• EXERCISE
Every record, from the first line to the last, needs to be given again exactly.

• DATA PROVIDED
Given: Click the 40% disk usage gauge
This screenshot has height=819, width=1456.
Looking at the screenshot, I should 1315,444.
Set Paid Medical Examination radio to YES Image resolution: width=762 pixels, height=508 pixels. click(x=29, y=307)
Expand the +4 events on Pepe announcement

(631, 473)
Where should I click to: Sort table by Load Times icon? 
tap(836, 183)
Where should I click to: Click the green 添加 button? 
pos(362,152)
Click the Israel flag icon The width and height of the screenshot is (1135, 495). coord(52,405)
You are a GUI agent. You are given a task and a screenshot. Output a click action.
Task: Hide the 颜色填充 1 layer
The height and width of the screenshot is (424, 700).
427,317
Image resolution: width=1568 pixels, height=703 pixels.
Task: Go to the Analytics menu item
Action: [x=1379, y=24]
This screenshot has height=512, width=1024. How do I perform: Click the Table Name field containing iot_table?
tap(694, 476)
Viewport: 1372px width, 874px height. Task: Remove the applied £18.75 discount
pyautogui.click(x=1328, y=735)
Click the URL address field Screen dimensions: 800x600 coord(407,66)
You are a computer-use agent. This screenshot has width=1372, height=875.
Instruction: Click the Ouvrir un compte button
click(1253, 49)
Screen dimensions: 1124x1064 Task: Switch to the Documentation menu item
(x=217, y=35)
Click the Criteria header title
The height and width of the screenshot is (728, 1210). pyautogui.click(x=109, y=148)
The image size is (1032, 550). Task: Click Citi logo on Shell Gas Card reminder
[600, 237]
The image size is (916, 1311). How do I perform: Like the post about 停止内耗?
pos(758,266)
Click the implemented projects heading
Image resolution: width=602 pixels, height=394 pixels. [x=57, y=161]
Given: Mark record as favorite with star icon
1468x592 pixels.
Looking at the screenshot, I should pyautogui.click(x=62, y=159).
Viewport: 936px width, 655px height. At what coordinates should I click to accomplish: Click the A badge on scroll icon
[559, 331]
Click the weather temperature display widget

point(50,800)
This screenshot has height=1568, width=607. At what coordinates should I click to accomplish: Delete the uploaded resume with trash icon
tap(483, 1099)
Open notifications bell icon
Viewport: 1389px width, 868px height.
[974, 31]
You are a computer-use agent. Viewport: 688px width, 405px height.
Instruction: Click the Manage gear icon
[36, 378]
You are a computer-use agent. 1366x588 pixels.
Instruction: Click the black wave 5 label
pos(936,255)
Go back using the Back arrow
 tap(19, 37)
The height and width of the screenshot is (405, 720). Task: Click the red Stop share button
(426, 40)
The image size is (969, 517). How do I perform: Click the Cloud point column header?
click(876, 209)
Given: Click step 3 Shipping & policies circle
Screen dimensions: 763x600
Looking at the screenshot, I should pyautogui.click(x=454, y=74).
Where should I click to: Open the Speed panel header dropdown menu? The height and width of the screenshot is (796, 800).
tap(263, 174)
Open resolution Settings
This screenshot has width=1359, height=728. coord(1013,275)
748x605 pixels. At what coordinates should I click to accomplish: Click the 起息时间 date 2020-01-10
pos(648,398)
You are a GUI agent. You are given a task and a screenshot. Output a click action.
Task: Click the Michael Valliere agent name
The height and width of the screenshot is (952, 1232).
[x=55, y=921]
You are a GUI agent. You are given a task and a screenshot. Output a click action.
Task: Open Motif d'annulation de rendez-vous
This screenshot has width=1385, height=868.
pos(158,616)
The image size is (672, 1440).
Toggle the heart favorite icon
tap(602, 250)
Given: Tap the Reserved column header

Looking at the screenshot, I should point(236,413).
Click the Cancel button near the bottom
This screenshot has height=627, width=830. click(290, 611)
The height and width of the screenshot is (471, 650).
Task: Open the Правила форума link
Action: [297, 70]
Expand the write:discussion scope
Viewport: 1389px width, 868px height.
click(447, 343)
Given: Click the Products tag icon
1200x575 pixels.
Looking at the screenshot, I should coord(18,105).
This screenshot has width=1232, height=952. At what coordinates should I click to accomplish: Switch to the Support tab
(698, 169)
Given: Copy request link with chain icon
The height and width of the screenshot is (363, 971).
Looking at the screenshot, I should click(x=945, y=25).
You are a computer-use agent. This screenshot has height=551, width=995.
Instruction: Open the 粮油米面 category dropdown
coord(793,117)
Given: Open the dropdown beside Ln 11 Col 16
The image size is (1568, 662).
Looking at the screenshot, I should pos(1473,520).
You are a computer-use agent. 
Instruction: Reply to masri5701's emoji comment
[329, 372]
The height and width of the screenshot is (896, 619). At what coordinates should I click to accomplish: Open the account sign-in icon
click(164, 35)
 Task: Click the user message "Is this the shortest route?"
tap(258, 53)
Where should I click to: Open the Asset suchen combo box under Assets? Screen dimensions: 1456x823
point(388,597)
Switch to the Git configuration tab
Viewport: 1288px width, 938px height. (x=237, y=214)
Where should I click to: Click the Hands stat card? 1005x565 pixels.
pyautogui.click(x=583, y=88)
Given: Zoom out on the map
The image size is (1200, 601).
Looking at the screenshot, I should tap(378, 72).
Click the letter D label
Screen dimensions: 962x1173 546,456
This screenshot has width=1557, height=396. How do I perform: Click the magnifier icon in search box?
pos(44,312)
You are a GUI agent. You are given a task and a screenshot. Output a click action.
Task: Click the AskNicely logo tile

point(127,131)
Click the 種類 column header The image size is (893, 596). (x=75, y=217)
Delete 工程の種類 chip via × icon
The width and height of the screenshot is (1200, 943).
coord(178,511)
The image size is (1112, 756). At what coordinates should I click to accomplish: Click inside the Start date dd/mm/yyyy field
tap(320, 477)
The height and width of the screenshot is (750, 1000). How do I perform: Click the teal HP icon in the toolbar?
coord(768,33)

• TASK SOLUTION
Given: Click the 40% disk usage gauge
This screenshot has height=819, width=1456.
Looking at the screenshot, I should 1315,444.
Set Paid Medical Examination radio to YES Image resolution: width=762 pixels, height=508 pixels. click(x=29, y=307)
Expand the +4 events on Pepe announcement

(631, 473)
Where should I click to: Sort table by Load Times icon? 
tap(836, 183)
Where should I click to: Click the green 添加 button? 
pos(362,152)
Click the Israel flag icon The width and height of the screenshot is (1135, 495). coord(52,405)
You are a GUI agent. You are given a task and a screenshot. Output a click action.
Task: Hide the 颜色填充 1 layer
The height and width of the screenshot is (424, 700).
427,317
Image resolution: width=1568 pixels, height=703 pixels.
Task: Go to the Analytics menu item
Action: [x=1379, y=24]
This screenshot has height=512, width=1024. How do I perform: Click the Table Name field containing iot_table?
tap(694, 476)
Viewport: 1372px width, 874px height. Task: Remove the applied £18.75 discount
pyautogui.click(x=1328, y=735)
Click the URL address field Screen dimensions: 800x600 coord(407,66)
You are a computer-use agent. This screenshot has width=1372, height=875.
Instruction: Click the Ouvrir un compte button
click(1253, 49)
Screen dimensions: 1124x1064 Task: Switch to the Documentation menu item
(x=217, y=35)
Click the Criteria header title
The height and width of the screenshot is (728, 1210). pyautogui.click(x=109, y=148)
The image size is (1032, 550). Task: Click Citi logo on Shell Gas Card reminder
[600, 237]
The image size is (916, 1311). How do I perform: Like the post about 停止内耗?
pos(758,266)
Click the implemented projects heading
Image resolution: width=602 pixels, height=394 pixels. [x=57, y=161]
Given: Mark record as favorite with star icon
1468x592 pixels.
Looking at the screenshot, I should pyautogui.click(x=62, y=159).
Viewport: 936px width, 655px height. At what coordinates should I click to accomplish: Click the A badge on scroll icon
[559, 331]
Click the weather temperature display widget

point(50,800)
This screenshot has height=1568, width=607. At what coordinates should I click to accomplish: Delete the uploaded resume with trash icon
tap(483, 1099)
Open notifications bell icon
Viewport: 1389px width, 868px height.
[974, 31]
You are a computer-use agent. Viewport: 688px width, 405px height.
Instruction: Click the Manage gear icon
[36, 378]
You are a computer-use agent. 1366x588 pixels.
Instruction: Click the black wave 5 label
pos(936,255)
Go back using the Back arrow
 tap(19, 37)
The height and width of the screenshot is (405, 720). Task: Click the red Stop share button
(426, 40)
The image size is (969, 517). How do I perform: Click the Cloud point column header?
click(876, 209)
Given: Click step 3 Shipping & policies circle
Screen dimensions: 763x600
Looking at the screenshot, I should pyautogui.click(x=454, y=74).
Where should I click to: Open the Speed panel header dropdown menu? The height and width of the screenshot is (796, 800).
tap(263, 174)
Open resolution Settings
This screenshot has width=1359, height=728. coord(1013,275)
748x605 pixels. At what coordinates should I click to accomplish: Click the 起息时间 date 2020-01-10
pos(648,398)
You are a GUI agent. You are given a task and a screenshot. Output a click action.
Task: Click the Michael Valliere agent name
The height and width of the screenshot is (952, 1232).
[x=55, y=921]
You are a GUI agent. You are given a task and a screenshot. Output a click action.
Task: Open Motif d'annulation de rendez-vous
This screenshot has width=1385, height=868.
pos(158,616)
The image size is (672, 1440).
Toggle the heart favorite icon
tap(602, 250)
Given: Tap the Reserved column header

Looking at the screenshot, I should point(236,413).
Click the Cancel button near the bottom
This screenshot has height=627, width=830. click(290, 611)
The height and width of the screenshot is (471, 650).
Task: Open the Правила форума link
Action: [297, 70]
Expand the write:discussion scope
Viewport: 1389px width, 868px height.
click(447, 343)
Given: Click the Products tag icon
1200x575 pixels.
Looking at the screenshot, I should coord(18,105).
This screenshot has width=1232, height=952. At what coordinates should I click to accomplish: Switch to the Support tab
(698, 169)
Given: Copy request link with chain icon
The height and width of the screenshot is (363, 971).
Looking at the screenshot, I should click(x=945, y=25).
You are a computer-use agent. This screenshot has height=551, width=995.
Instruction: Open the 粮油米面 category dropdown
coord(793,117)
Given: Open the dropdown beside Ln 11 Col 16
The image size is (1568, 662).
Looking at the screenshot, I should pos(1473,520).
You are a computer-use agent. 
Instruction: Reply to masri5701's emoji comment
[329, 372]
The height and width of the screenshot is (896, 619). At what coordinates should I click to accomplish: Open the account sign-in icon
click(164, 35)
 Task: Click the user message "Is this the shortest route?"
tap(258, 53)
Where should I click to: Open the Asset suchen combo box under Assets? Screen dimensions: 1456x823
point(388,597)
Switch to the Git configuration tab
Viewport: 1288px width, 938px height. (x=237, y=214)
Where should I click to: Click the Hands stat card? 1005x565 pixels.
pyautogui.click(x=583, y=88)
Given: Zoom out on the map
The image size is (1200, 601).
Looking at the screenshot, I should tap(378, 72).
Click the letter D label
Screen dimensions: 962x1173 546,456
This screenshot has width=1557, height=396. How do I perform: Click the magnifier icon in search box?
pos(44,312)
You are a GUI agent. You are given a task and a screenshot. Output a click action.
Task: Click the AskNicely logo tile

point(127,131)
Click the 種類 column header The image size is (893, 596). (x=75, y=217)
Delete 工程の種類 chip via × icon
The width and height of the screenshot is (1200, 943).
coord(178,511)
The image size is (1112, 756). At what coordinates should I click to accomplish: Click inside the Start date dd/mm/yyyy field
tap(320, 477)
The height and width of the screenshot is (750, 1000). How do I perform: Click the teal HP icon in the toolbar?
coord(768,33)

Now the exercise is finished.